Creates a polynomial of the form \(\sum_i a_i(t-t_0)^i\).

tsin2plateau(start=0., fwhm=0., plateau=None, slope1=fwhm, slope2=slope1)¶

Parameters

start – Profile is 0 before start
fwhm – Full width half maximum of the profile
plateau – Length of the plateau
slope1 – Duration of the ramp up of the profil
slope2 – Duration of the ramp down of the profil

Creates a sin squared profil with a plateau in the middle if needed. If slope1 and 2 are used, fwhm is overwritten.

Example:

Antenna( ... , time_profile = tcosine(freq=0.01), ... )

Illustrations of the pre-defined temporal profiles

Extract the profile from a file¶

The following profiles may be given directly as an HDF5 file:

Species.charge_density
Species.number_density
Species.particles_per_cell
Species.charge
Species.mean_velocity
Species.temperature
ExternalField.profile except when complex (cylindrical geometry)

You must provide the path to the file, and the path to the dataset inside the file. For instance charge_density = "myfile.h5/path/to/dataset".

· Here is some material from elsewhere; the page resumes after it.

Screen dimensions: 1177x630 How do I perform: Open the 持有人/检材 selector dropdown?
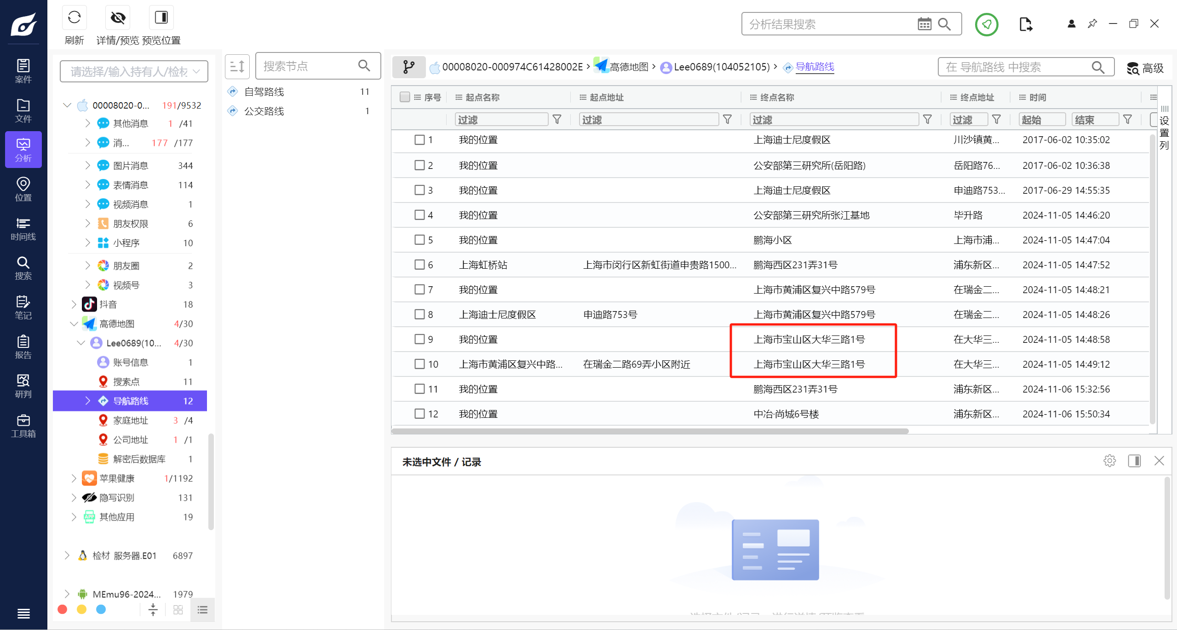pos(134,71)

The targeted dataset located in the file must be an array with the same dimension and the same number of cells as the simulation grid.

Warning

For ExternalField, the array size must take into account the number of ghost cells in each direction. There is also one extra cell in specific directions due to the grid staggering (see this doc).